▶ [REQUIRED ACTION]
Each line of the data must be set down again without a single difference.
START DATA SUPPLIED
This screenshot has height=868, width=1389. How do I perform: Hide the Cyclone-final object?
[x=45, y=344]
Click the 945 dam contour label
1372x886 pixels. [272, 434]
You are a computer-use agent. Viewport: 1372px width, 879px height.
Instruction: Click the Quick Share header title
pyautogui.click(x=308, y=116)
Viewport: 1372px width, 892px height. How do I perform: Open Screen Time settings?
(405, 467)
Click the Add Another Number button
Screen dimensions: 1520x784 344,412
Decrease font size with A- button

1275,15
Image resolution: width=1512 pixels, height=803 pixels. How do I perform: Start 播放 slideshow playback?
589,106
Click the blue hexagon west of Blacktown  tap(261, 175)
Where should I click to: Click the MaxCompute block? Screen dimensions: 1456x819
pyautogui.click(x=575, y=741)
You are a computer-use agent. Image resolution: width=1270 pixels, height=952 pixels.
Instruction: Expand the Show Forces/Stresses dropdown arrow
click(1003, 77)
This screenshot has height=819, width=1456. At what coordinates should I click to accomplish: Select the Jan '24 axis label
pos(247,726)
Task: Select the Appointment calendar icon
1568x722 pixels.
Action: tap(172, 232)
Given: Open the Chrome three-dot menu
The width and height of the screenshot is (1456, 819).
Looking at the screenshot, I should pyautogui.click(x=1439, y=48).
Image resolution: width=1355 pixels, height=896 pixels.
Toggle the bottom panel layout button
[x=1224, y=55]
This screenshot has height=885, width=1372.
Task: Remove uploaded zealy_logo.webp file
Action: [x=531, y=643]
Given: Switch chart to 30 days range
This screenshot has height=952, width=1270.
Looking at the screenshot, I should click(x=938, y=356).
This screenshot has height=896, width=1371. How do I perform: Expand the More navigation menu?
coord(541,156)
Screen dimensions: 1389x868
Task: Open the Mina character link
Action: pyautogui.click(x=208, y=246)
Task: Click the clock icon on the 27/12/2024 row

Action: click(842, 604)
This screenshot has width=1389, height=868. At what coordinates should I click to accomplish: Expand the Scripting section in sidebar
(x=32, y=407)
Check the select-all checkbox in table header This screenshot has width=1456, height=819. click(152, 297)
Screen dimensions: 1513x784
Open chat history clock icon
END DATA SUPPLIED
▶ [RESPONSE]
This screenshot has height=868, width=1389. How do I perform: Hide the Cyclone-final object?
[x=45, y=344]
Click the 945 dam contour label
1372x886 pixels. [272, 434]
You are a computer-use agent. Viewport: 1372px width, 879px height.
Instruction: Click the Quick Share header title
pyautogui.click(x=308, y=116)
Viewport: 1372px width, 892px height. How do I perform: Open Screen Time settings?
(405, 467)
Click the Add Another Number button
Screen dimensions: 1520x784 344,412
Decrease font size with A- button

1275,15
Image resolution: width=1512 pixels, height=803 pixels. How do I perform: Start 播放 slideshow playback?
589,106
Click the blue hexagon west of Blacktown  tap(261, 175)
Where should I click to: Click the MaxCompute block? Screen dimensions: 1456x819
pyautogui.click(x=575, y=741)
You are a computer-use agent. Image resolution: width=1270 pixels, height=952 pixels.
Instruction: Expand the Show Forces/Stresses dropdown arrow
click(1003, 77)
This screenshot has height=819, width=1456. At what coordinates should I click to accomplish: Select the Jan '24 axis label
pos(247,726)
Task: Select the Appointment calendar icon
1568x722 pixels.
Action: tap(172, 232)
Given: Open the Chrome three-dot menu
The width and height of the screenshot is (1456, 819).
Looking at the screenshot, I should pyautogui.click(x=1439, y=48).
Image resolution: width=1355 pixels, height=896 pixels.
Toggle the bottom panel layout button
[x=1224, y=55]
This screenshot has height=885, width=1372.
Task: Remove uploaded zealy_logo.webp file
Action: [x=531, y=643]
Given: Switch chart to 30 days range
This screenshot has height=952, width=1270.
Looking at the screenshot, I should click(x=938, y=356).
This screenshot has height=896, width=1371. How do I perform: Expand the More navigation menu?
coord(541,156)
Screen dimensions: 1389x868
Task: Open the Mina character link
Action: pyautogui.click(x=208, y=246)
Task: Click the clock icon on the 27/12/2024 row

Action: click(842, 604)
This screenshot has width=1389, height=868. At what coordinates should I click to accomplish: Expand the Scripting section in sidebar
(x=32, y=407)
Check the select-all checkbox in table header This screenshot has width=1456, height=819. click(152, 297)
Screen dimensions: 1513x784
Open chat history clock icon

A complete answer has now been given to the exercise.